Recently, a bidder filed a lawsuit against PGW alleging that it was improperly excluded from bidding for a PGW contract. PGW argued that it had followed the 1963 rule, and had even invited nine bidders, more than the stated minimum of three bidders. The bidder argued that the rule was arbitrary and improperly limited competition. While the lawsuit did not result in the sought-after injunction, there are good grounds, in my view, to pursue issuance of a permanent injunction, or even an appeal to the Commonwealth Court on grounds that the Gas Commission rule, if still followed by PGW, amounts to an unauthorized, ad hoc pre-qualification process.
For example, who decides on the three bidders who are invited to submit bids? How are potentially qualified bidders notified and selected by PGW for a bidding opportunity? How does a bidder ask, or even know to ask, to be put on a list of potentially qualified bidders? Suppose that, year in and year out, PGW invites the same three paving contractors for its paving work, and no other qualified paving contractors are ever invited to bid, let alone informed that there is a bidding opportunity? How can this be permissible? How are City taxpayers well-served by a rule under which PGW can arbitrarily exclude multiple, qualified bidders? If this rule effectively allows the same three bidders to be invited to bid, over and over, while excluding many other qualified bidders, the rule is a recipe for potential corruption, fraud, or favoritism, not to mention higher prices for what is indisputably public work.
A key principle of public bidding is that a public entity cannot generally exclude bidders from submitting a bid under the guise of a “pre-qualification” program. One of my earlier posts – found here – addressed the question when a public entity can exclude bidders under such a program. The answer is never, unless there is statutory authority for the program and then only if the program is administered in a non-arbitrary fashion.
So, is the Gas Commission rule legal?
There seems no question that the PGW rule amounts to an ad hoc, pre-qualification process. The 1963 rule essentially locks out qualified bidders who are not “pre-qualified” by PGW. Moreover, while there might be ten qualified bidders, PGW only needs to invite three under the 1963 rule; thus, the rule arbitrarily limits competition by vesting unbridled discretion with the PGW officials overseeing a public bidding process. What is more remarkable is that it is unclear how a bidder is added to PGW’s list of qualified bidders, or how PGW determines to remove a bidder from the list of qualified bidders and then to notify the bidder, if at all.
While the 1963 rule does seem to allow PGW to pre-select only three potential qualified bidders, the selection process is not expressly authorized by any statute. Furthermore, the selection process does not appear to be publicized or open for any potentially qualified bidder to participate, has no defined standard against which to measure a bidder’s qualifications, and, finally, permits PGW to arbitrarily limit the number of bidders to three. A secret, pre-selection process is anathema in the law of public bidding. For these reasons, I believe that the 1963 Gas Commission rule is, on its face, an improper and anti-competitive rule of public bidding.
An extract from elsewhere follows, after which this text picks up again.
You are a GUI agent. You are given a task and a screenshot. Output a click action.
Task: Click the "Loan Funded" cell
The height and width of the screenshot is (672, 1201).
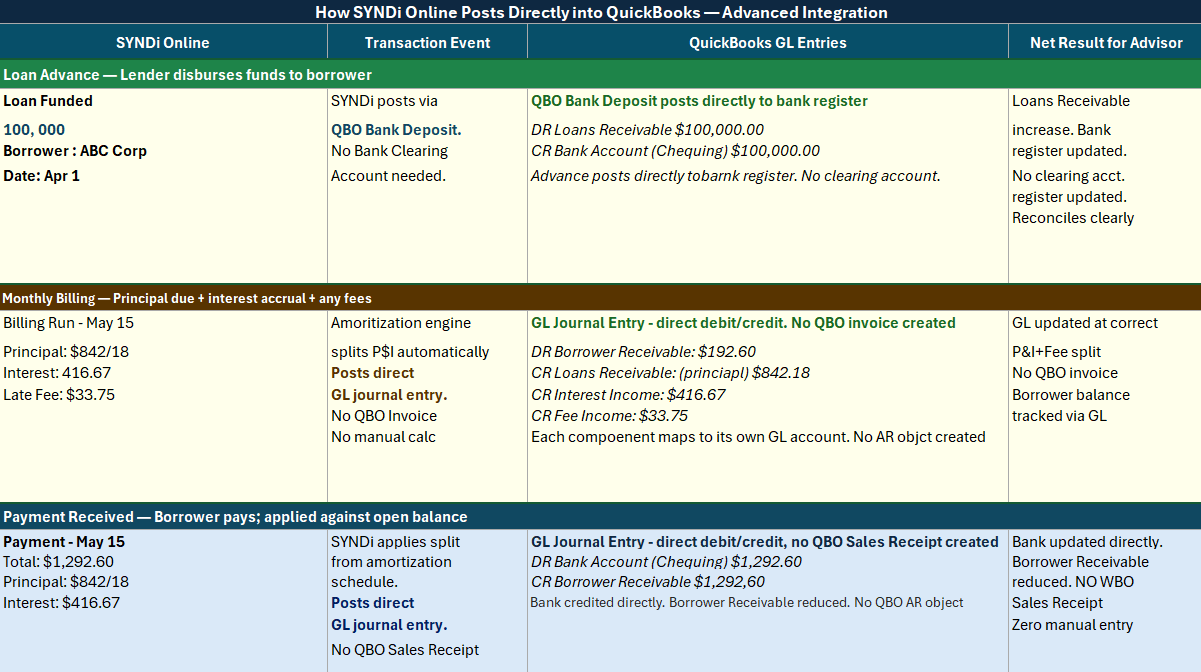click(48, 101)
From a cursory review of PGW’s website, it seems that PGW’s requests for proposals are in fact publicized for all to see, and that vendors can even sign up by email to be notified of bidding opportunities. So, it is unclear whether PGW has a truly open bidding process, in which all potentially qualified bidders can respond and participate, without prior exclusion, or whether PGW still pre-determines which bidders are actually invited to submit bids for contract awards. If in fact PGW no longer adheres to the 1963 rule, then the Gas Commission should rescind the rule and enact a new, truly open competitive rule, and PGW should then openly describe its public bidding procedures so that all potential bidders are aware of them and can freely participate for the benefit of City taxpayers.